Auto-Erinnerungen

Was ist für Euch eigentlich der schönste Abarth?

In diesem Jahr feiert Abarth & C. den 70. Geburtstag. In einem Benzingespräch fragte mich kürzlich jemand, welcher Abarth in meinen Augen der schönste Abarth aller Zeiten sei. Ich musste nicht lange nachdenken. Denn für mich lautet die Antwort Fiat Abarth 750 Zagato Coupé.

Der Meister und (einige) seiner Autos – Carlo Abarth mit seinen Fahrzeugen.
Carlo Abarth und eine kleine Auswahl seiner Autos (Foto: FIAT / Abarth)

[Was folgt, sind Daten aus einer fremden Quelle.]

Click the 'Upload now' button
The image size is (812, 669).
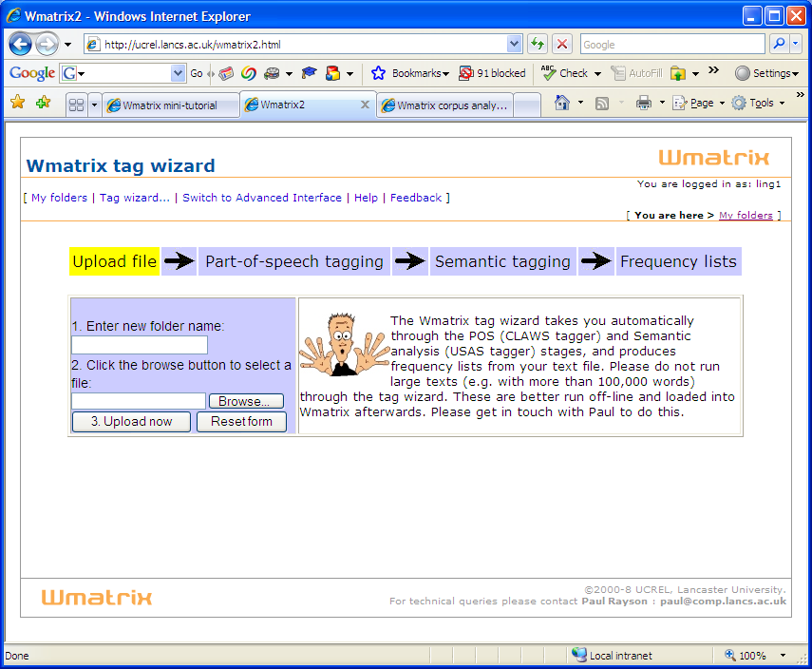pos(131,422)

Vor ein paar Tagen war ich mal wieder als Streckensprecher für den Kampf der Zwerge im Einsatz. Die Touren- und Sportwagen bis 1,3 Liter Hubraum starteten beim RGB-Saisonfinale. Zwischen den Läufen ist oft Zeit für Benzingespräche. Dabei sprachen wir auch über den 70. Geburtstag der Marke Abarth, erwähnte ich diesen runden Geburtstag doch zuvor in meiner Moderation. Dabei schwärmte ich über die zahlreichen faszinierten und interessanten Fahrzeuge, die Carlo Abarth baute. Weshalb mich im Fahrerlager jemand fragte, welches für mich der schönste Abarth sei.

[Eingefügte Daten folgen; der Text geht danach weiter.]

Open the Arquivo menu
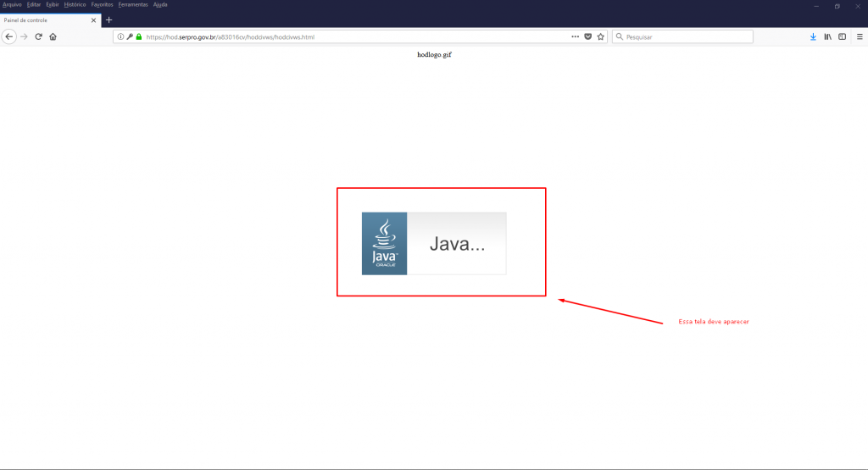 tap(12, 5)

Die Auswahl möglicher Kandidaten ist groß. Mir gefallen beispielsweise die Rekord-Fahrzeuge von Abarth. Sowohl der Abarth 750 Record Bertone als auch der Fiat-Abarth 1000 begeistern mit ihrer Stromlinienform. Wir reduzierten den Kreis der zur Auswahl stehenden Fahrzeuge schließlich auf die Autos mit Straßenzulassung. Da sind die Weltrekordler raus. Doch auch bei den Abarth mit Straßenzulassung ist die Auswahl reichhaltig. Es gab einfach verdammt viele schöne und interessante Fahrzeuge aus der Schmiede von Carlo Abarth.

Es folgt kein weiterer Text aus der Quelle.